Our research broadly focuses on three themes:
i) Bacterial pathogenesis with a particular interest in how bacterial secretion systems initiate and sustain infection. We are interested in showing how the evolutionary related type II secretion system, the type 4 pilus system and the TAD system work at a molecular level with a long-term vision of developing targeted antibiotics against these systems.
ii) Membrane remodelling processes in both bacteria and eukaryotes. We have a particular focus on dynamin and ESCRT-III-like proteins, both of which we discovered in bacteria. These proteins have multiple functions in bacteria ranging from phage resistance to bacterial persistence and membrane stress response in pathogens. Our work has implication for how bacterial evade the immune system and develop resistance to antibiotics.

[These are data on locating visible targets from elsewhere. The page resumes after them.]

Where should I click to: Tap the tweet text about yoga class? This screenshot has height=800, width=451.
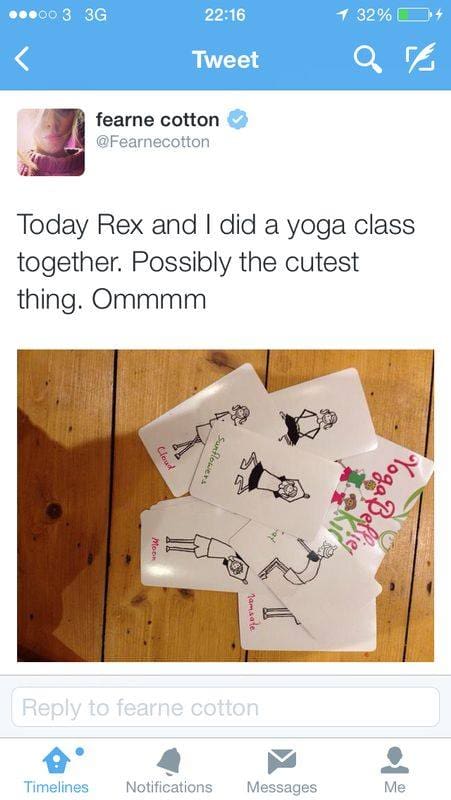tap(216, 262)
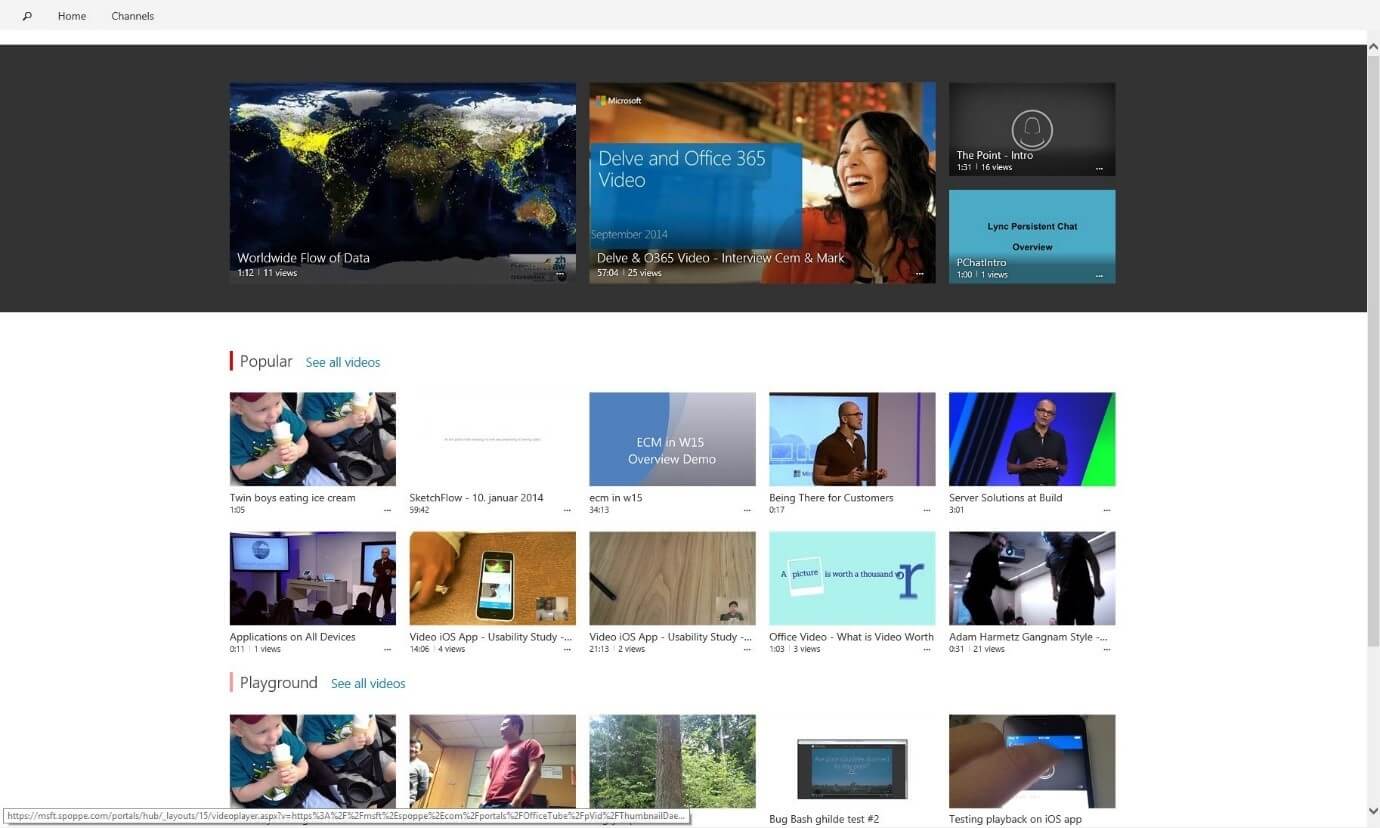Screen dimensions: 1380x828
Task: Open ellipsis menu for Twin boys eating ice cream
Action: click(x=387, y=510)
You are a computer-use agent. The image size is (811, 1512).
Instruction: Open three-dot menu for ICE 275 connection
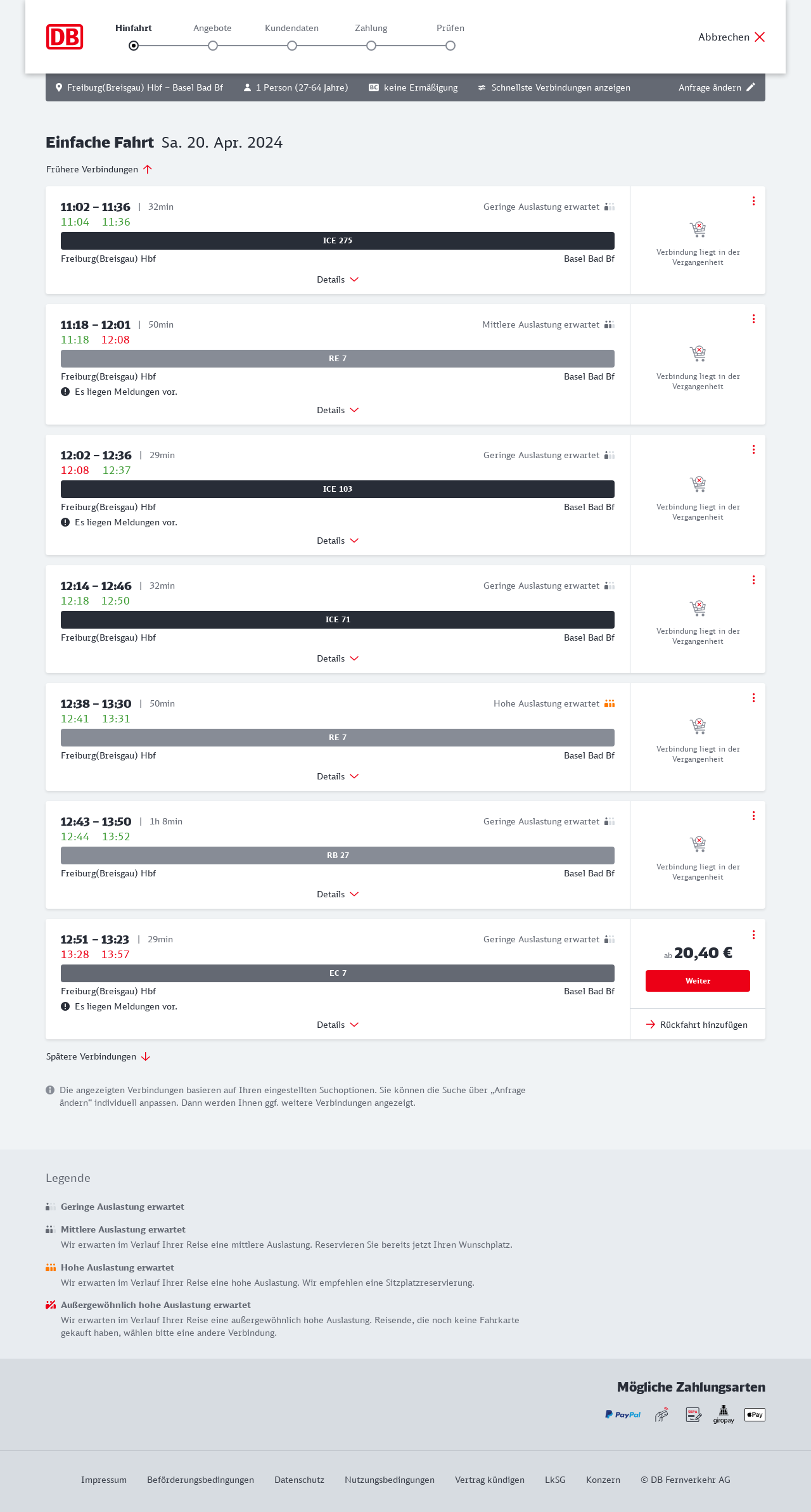(x=753, y=201)
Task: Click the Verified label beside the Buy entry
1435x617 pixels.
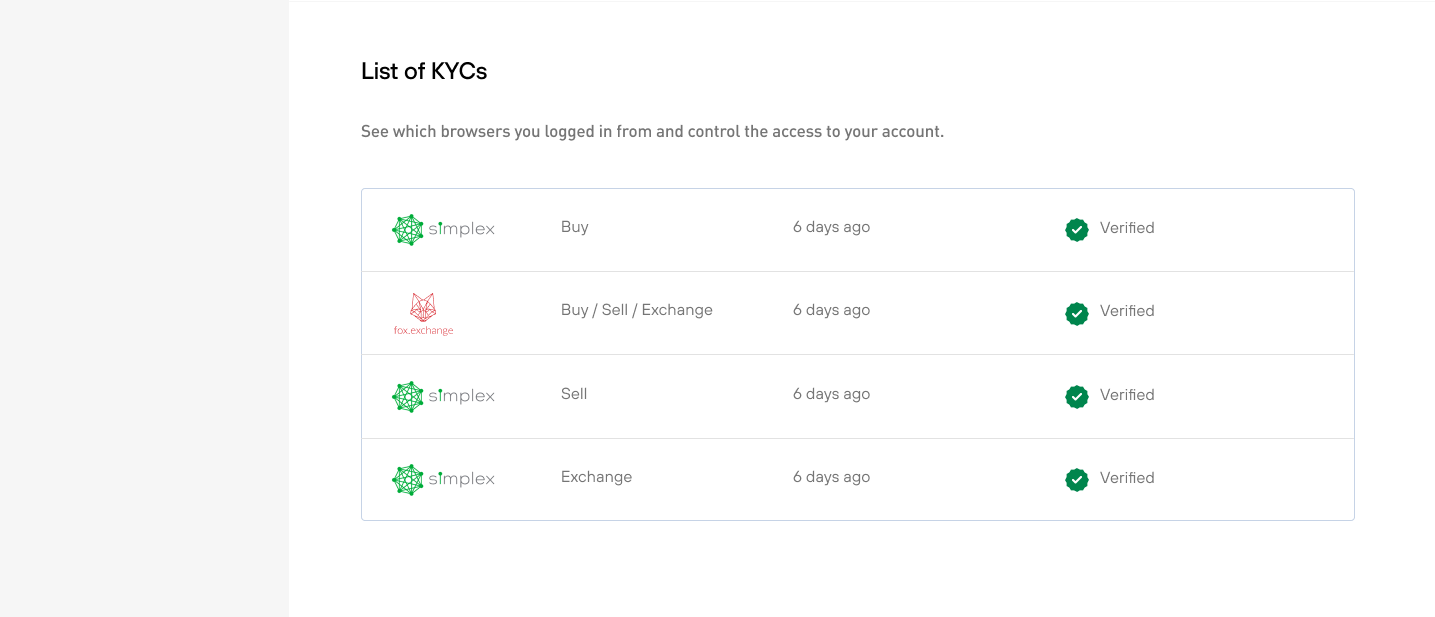Action: [1127, 228]
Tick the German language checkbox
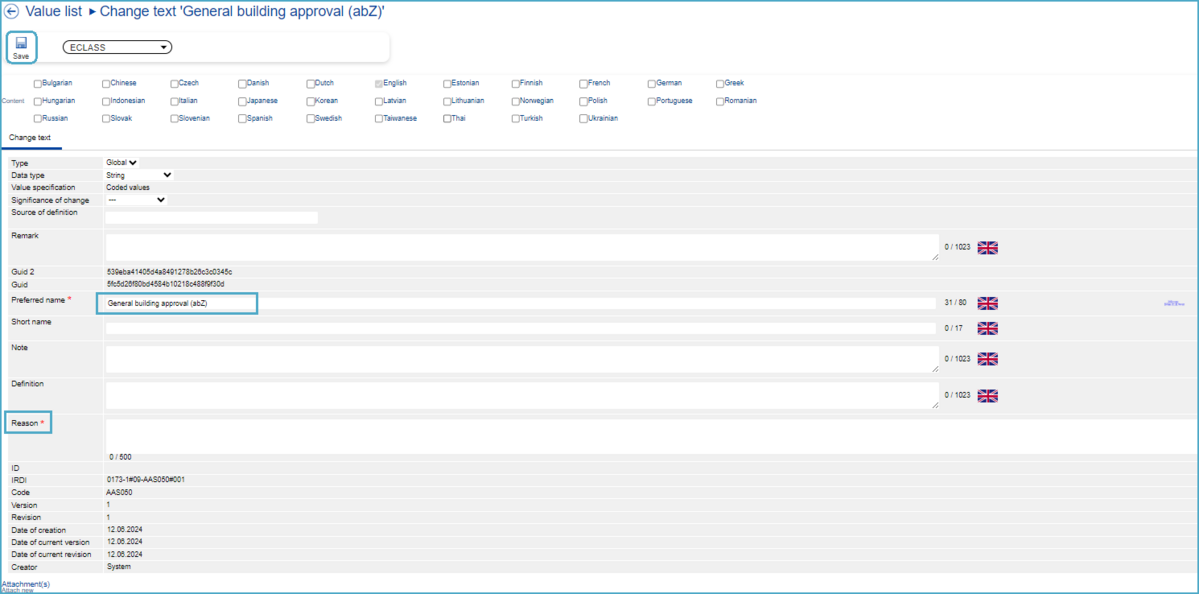The width and height of the screenshot is (1199, 594). coord(652,84)
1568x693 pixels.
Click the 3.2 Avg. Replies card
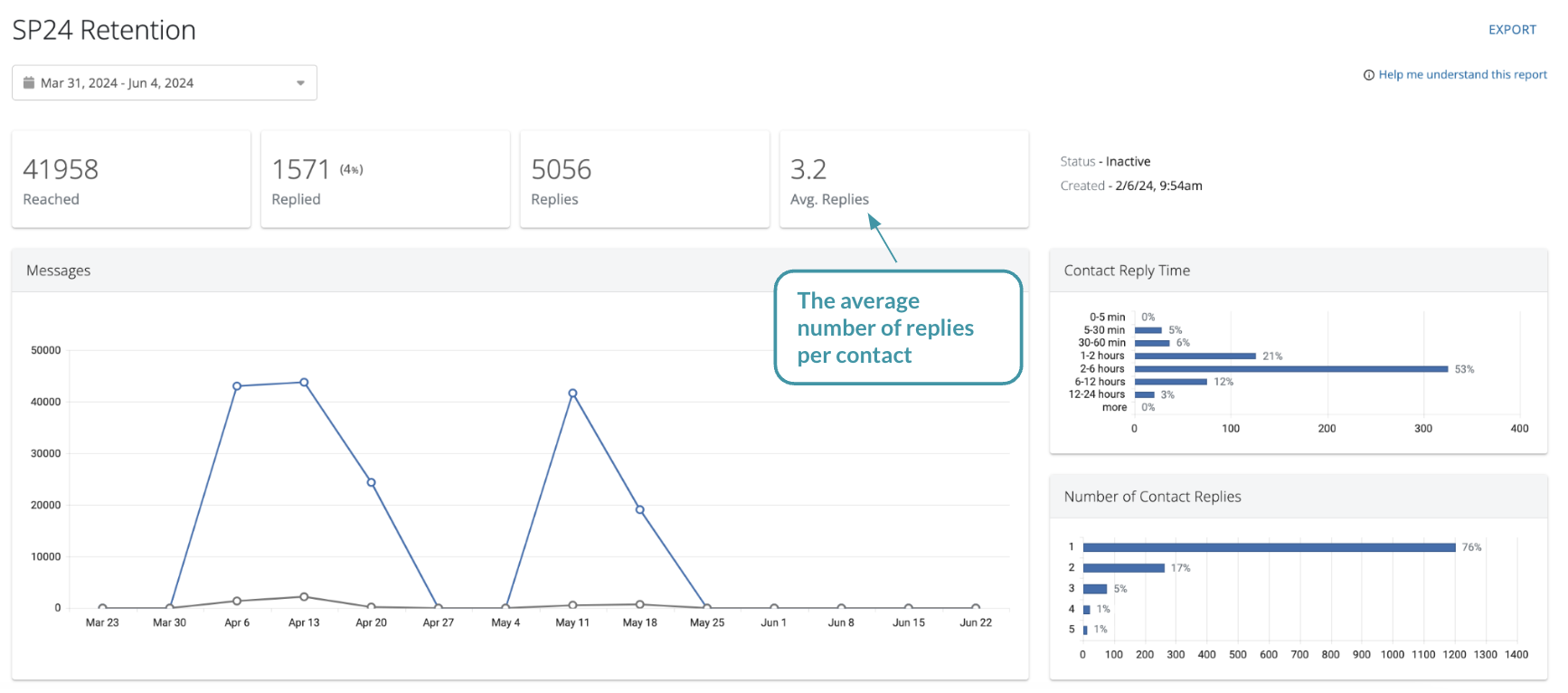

iii) Method development to grow previously uncultivable bacteria combined with antibiotic discovery. Bacteria are a rich source of useful molecules including antibiotics, antifungals, cancer drugs and immunosuppressants. Consequently, there is significant academic and commercial interest to develop methods that improve the cultivability of bacteria. In turn, the assembly and screening of novel bacterial libraries for bioactive compounds facilitates access to an essentially limitless and untapped chemical reservoir with broad medicinal and biotechnological application.